■ Prompt 1 ■
List the three values the parameter descriptions allow for choosing how ancestral regimes are assigned.
■ Prompt 2 ■
In the parameter descriptions, rewrite the stretch from "a logical value." through "vary with OS.", replacing "hillclimber" with "optimizer".
■ Prompt 3 ■
According to the parameter descriptions, what is the default size of the support set?

[Reading text]

Direct effect independent variables
Estimation variances for direct effect independent variables. Must be the same shape as direct.cov
Estimation covariances between the response variable and direct effect independent variables. Most be the same shape as direct.cov
Independent variables each modeled as a brownian motion
Estimation variances for the brownian covariates. Must be the same shape as random.cov
Estimation covariances between the response variable and random effect independent variables. Most be the same shape as random.cov
An ape::ace object, with estimated ancestral character states. Optional
One of "regimes", "ace" or "simmap". "regimes" tells slouch to use `phy$node.label` to assign internal regimes. "ace" tells slouch to use ancestral posterior probabilities for ancestral regimes. "simmap" tells slouch to use the simmap mappings associated with `phy`
independently estimates the ancestral state under Brownian motion. Note that, for an intercept model, the intercept IS the ancestral state estimate (since there are no directional or stabilizing trends in a standard Brownian motion).
a logical value. Whether to model interactions between (all) direct-effect continuous covariates and categorical regimes (experimental). Defaults to FALSE
use the approximate hessian matrix at the likelihood peak as found by the hillclimber, to compute standard errors for the parameters that enter in parameter search.
a scalar indicating the size of the support set, defaults to 2 units of log-likelihood.
threshold of iterative GLS estimation for when beta is considered to be converged.
number of CPU cores used in grid-search. If 2 or more cores are used, all print statements are silenced during grid search. If performance is critical it is recommended to compile and link R to a multithreaded BLAS, since most of the heavy computations are common matrix operations. Even if a singlethreaded BLAS is used, this may or may not improve performance, and performance may vary with OS.

[/Reading text]
[Extracted records]

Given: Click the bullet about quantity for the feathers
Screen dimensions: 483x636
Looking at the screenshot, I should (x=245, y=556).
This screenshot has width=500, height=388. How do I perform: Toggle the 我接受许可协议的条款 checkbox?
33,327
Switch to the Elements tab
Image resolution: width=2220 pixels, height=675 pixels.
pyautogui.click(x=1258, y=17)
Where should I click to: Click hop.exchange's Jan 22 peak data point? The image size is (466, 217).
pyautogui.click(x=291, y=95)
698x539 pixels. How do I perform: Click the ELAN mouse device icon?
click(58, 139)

[/Extracted records]

■ Exercise output 1 ■
"regimes", "ace", "simmap"

■ Exercise output 2 ■
a logical value. Whether to model interactions between (all) direct-effect continuous covariates and categorical regimes (experimental). Defaults to FALSE
use the approximate hessian matrix at the likelihood peak as found by the optimizer, to compute standard errors for the parameters that enter in parameter search.
a scalar indicating the size of the support set, defaults to 2 units of log-likelihood.
threshold of iterative GLS estimation for when beta is considered to be converged.
number of CPU cores used in grid-search. If 2 or more cores are used, all print statements are silenced during grid search. If performance is critical it is recommended to compile and link R to a multithreaded BLAS, since most of the heavy computations are common matrix operations. Even if a singlethreaded BLAS is used, this may or may not improve performance, and performance may vary with OS.

■ Exercise output 3 ■
2 units of log-likelihood.